そんなに易しい状況にはない
考えてみれば当然のことなんだけど
今、元気がない、これからも、さらに元気がなくなっていきそうだという「まち」を持ち上げようとするなら、よほどアグレッシブで、創造力に富んだ人を呼べなきゃダメなんだろうなと思っている。
だから「地域おこし協力隊」といった選択肢が明確になってから、その選択肢を選ぶ(応募する)ような人で、現状の地域を持ちあげようというのは、よほどの「至難」だと思う。
できたとしても「地域」に持続的にエコーするものではないイベントや店舗の経営までで、超高齢化、若者の流出に応えるような事業の実現と継続には無力だと思う。だって「選択肢が与えられてから選択肢を選ぶ」経験しかなくて、自ら「選択肢」を創るような経験には乏しいだろうから。
例えば、多少はネットに長けた人が「地域の日常」を「配信」したとしても「地域の日常」の切り取り方がステレオタイプだったとしたらどうしよう。
そうしたら、あまたの発信源がある時代の「凡百」に埋もれていくだけではないだろうか。逆にアンディ・ウォーホールのように、珍しくもなんともなかった「量産品」を「アート」の領域に押し上げる力は、誰しもに備わっているものではない。
じゃあ、どうする。
テレビや冷蔵庫を各家庭に。自家用車を全世帯に。
そうやって「品物」を「均質に平等に」に、全世帯に実現していくのと違って「地域の個性を際立たせる」は、各地域にオートクチュールなこと。その上で「地域という情報」を「上手く伝わるようにデザイン」する力量も要求される。
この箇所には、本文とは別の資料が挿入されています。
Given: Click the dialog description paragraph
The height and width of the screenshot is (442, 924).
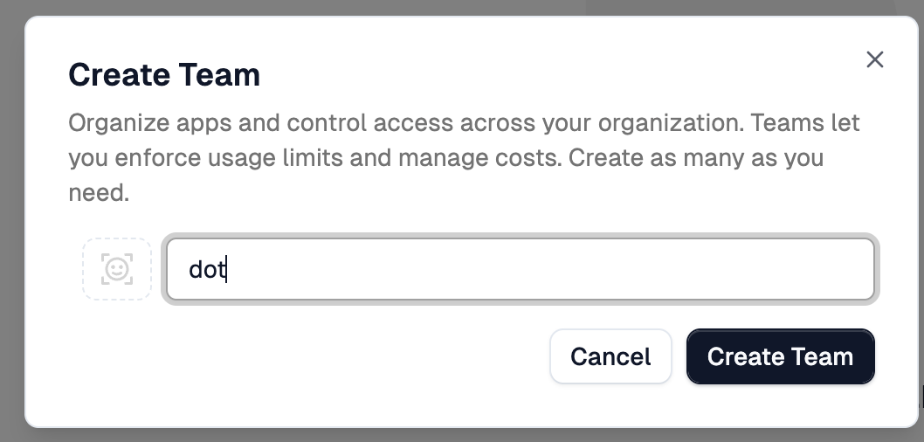Looking at the screenshot, I should point(463,158).

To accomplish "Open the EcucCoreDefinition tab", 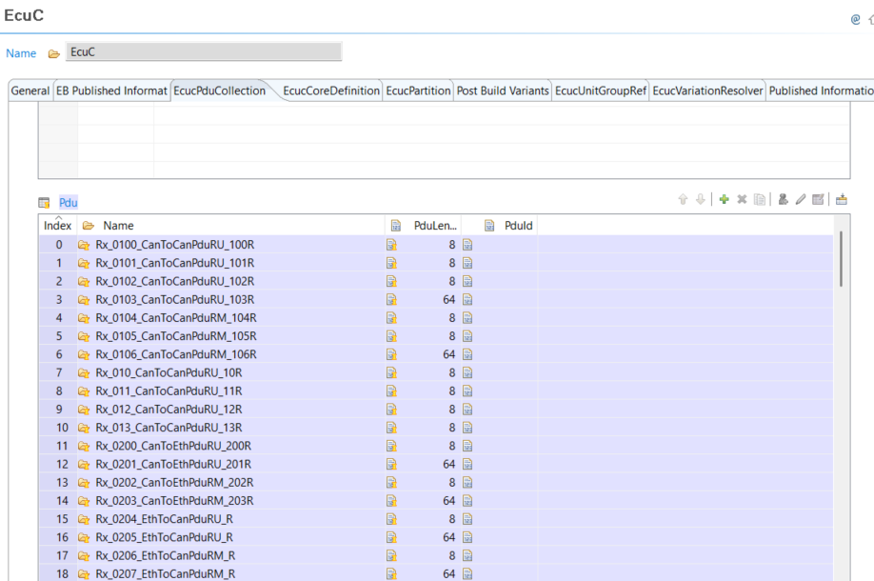I will tap(330, 91).
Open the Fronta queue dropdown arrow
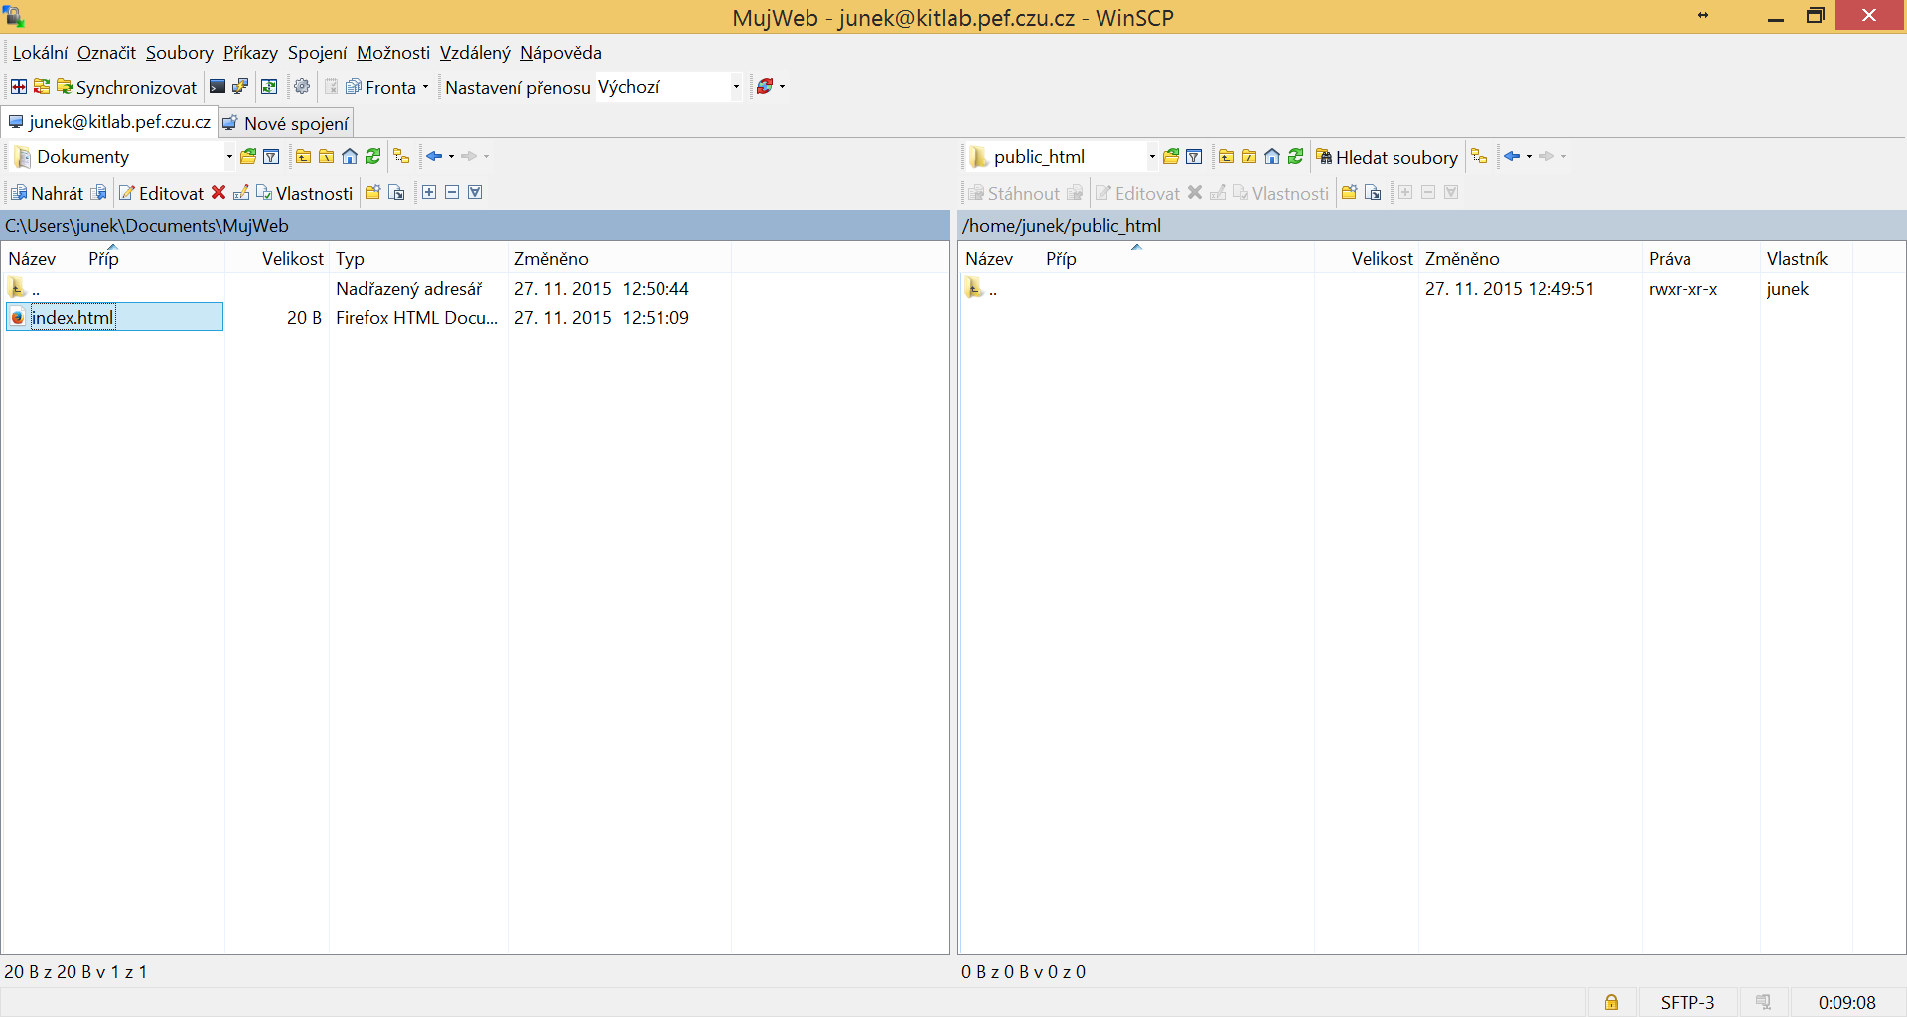The height and width of the screenshot is (1017, 1907). coord(425,87)
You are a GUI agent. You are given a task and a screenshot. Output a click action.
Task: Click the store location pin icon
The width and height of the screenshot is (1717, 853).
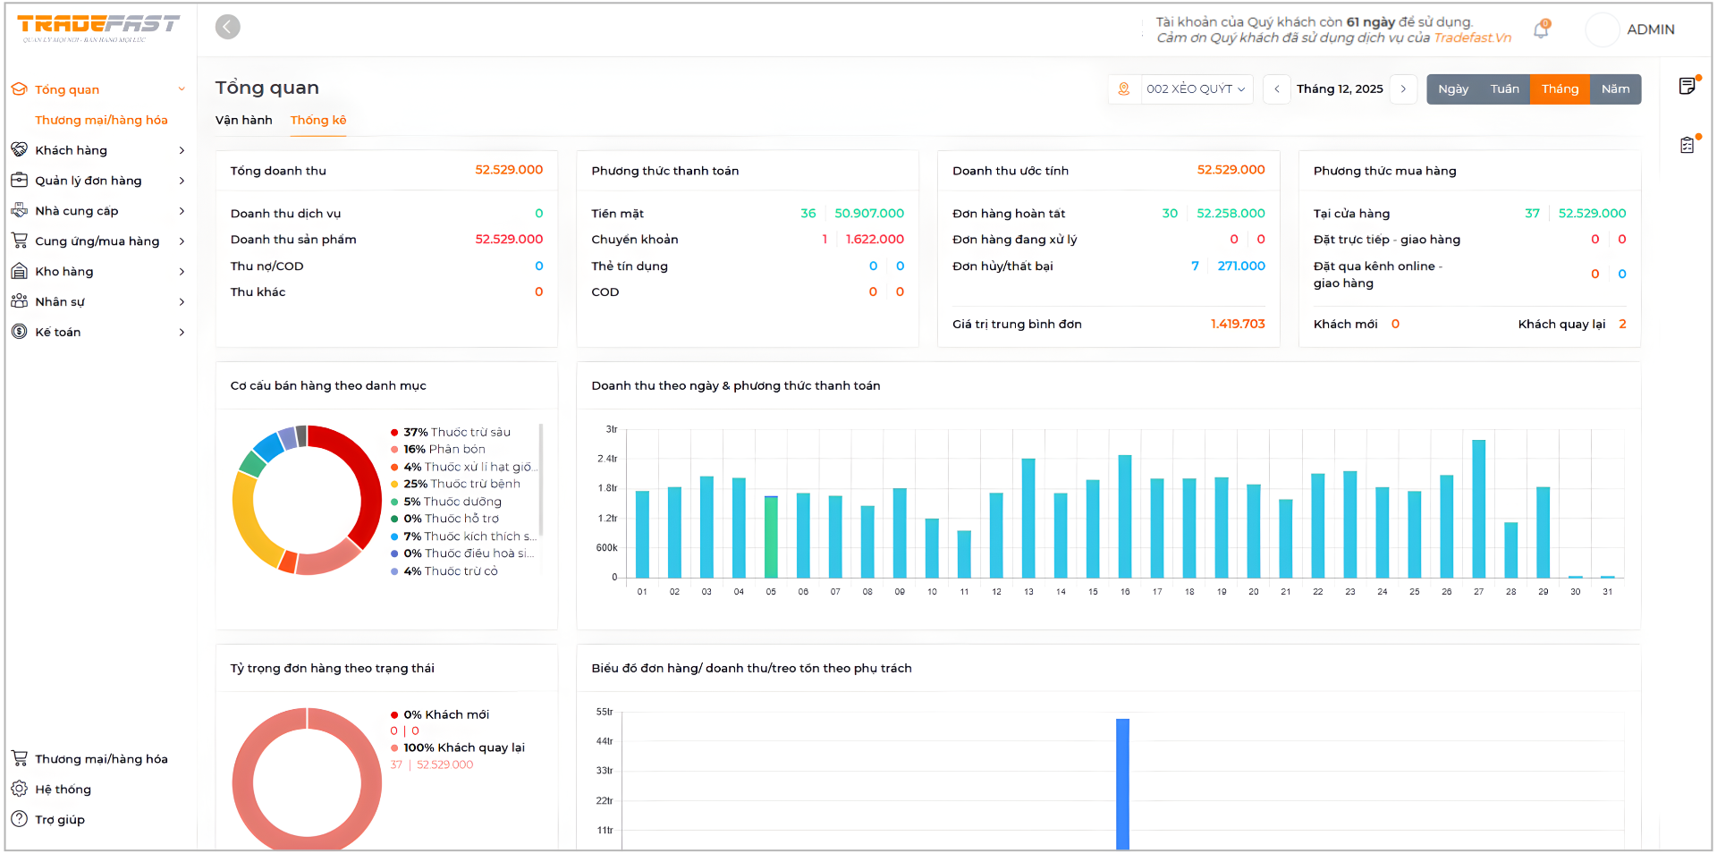point(1124,89)
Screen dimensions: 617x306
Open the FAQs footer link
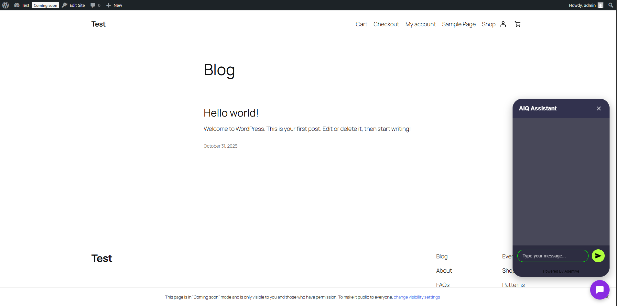coord(443,285)
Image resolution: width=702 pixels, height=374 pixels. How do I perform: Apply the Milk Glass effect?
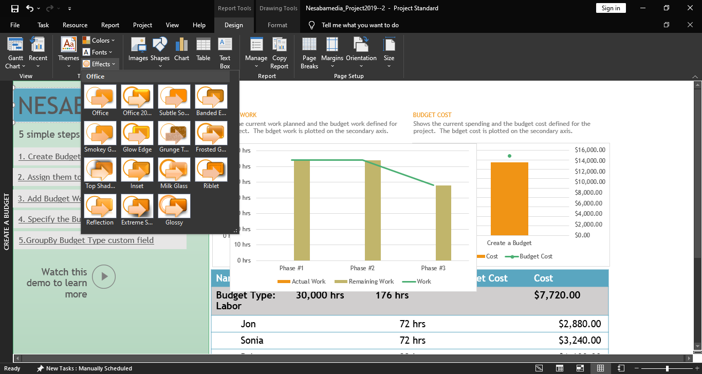(x=174, y=170)
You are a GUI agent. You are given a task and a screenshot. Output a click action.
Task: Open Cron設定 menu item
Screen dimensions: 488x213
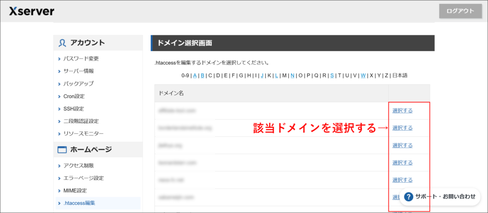[x=74, y=96]
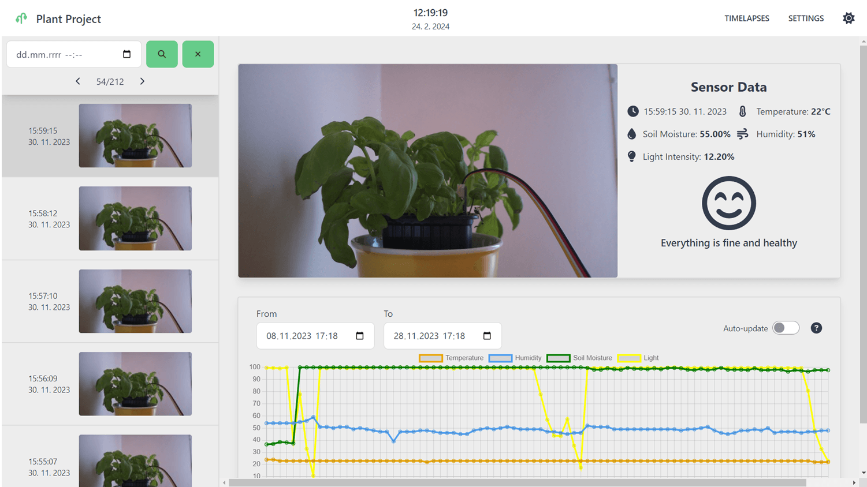Click the sidebar date-time search input field
This screenshot has width=867, height=487.
(x=64, y=54)
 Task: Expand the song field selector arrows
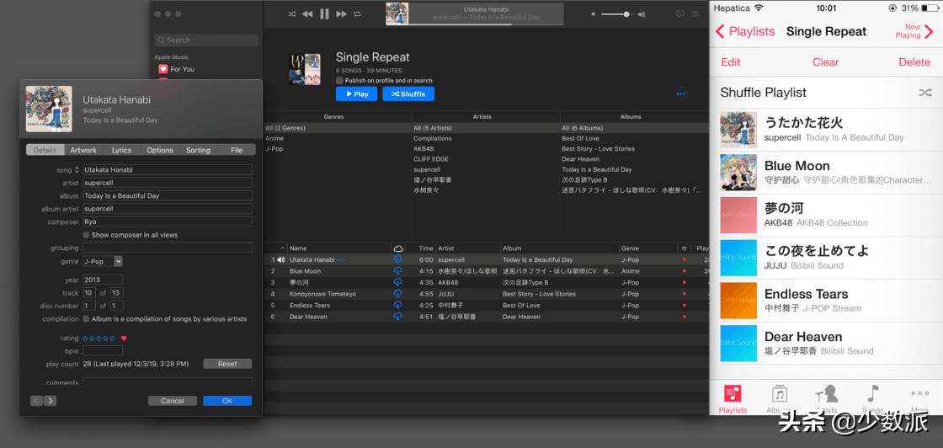(77, 170)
よほどのタレントが必要だろうな。少なくとも「フツウ」の人ではない。
「一億総中流」の時代には、何事も「均一化」して「善」だったので、個性化はリクエスト外。だからこそ、そこに「才能」を持っている人が埋もれている可能性はあるけれど、やっぱり、それだって「才能」なんだろうな。「フツウ」じゃない。
たぶん。大成功するところ、大失敗するところ、吉凶は明確に二極化するんだろう。可視化されやすいのは、恐らく「地域おこし協力隊」の活動と、その結果な何が起こったか、だろう。たいていが「大失敗」の事例となる。
僕が想像するに「大成功」の事例は、生え抜きの人に、その地域の情報を発信する表現力やデザイン力があった、幸運な地域にとどまるのではないかと思っている。
プロフェッショナルな「まちづくり/まち起こし」のコンサルタントも「訪れる人」の視点しか持ち合わせてはいない。SNSがある時代に欲しがられる「情報」は、その地域に子どもの頃からくから暮らしてきた人々にしか見つけられない。
だから「生え抜きの人に、その地域の情報を発信する表現力やデザイン力があるなんだろうな。コストの面からもプロフェッショナルがチームを組むわけにはいかないんだろうし。
とにかく「既存の選択肢から選ぶ」を常としている人には難しい仕事だ。思ってもみなかったことの連続になるだろう。
(場合によっては数十年に及ぶ長期にわたっての戦略を描くのにも慣れていないはず)
地域はそんなに易しい状況にはない。タイムマシーンでもあれば別だけれど。
恐らく成就する前に疲弊てしまうだろう。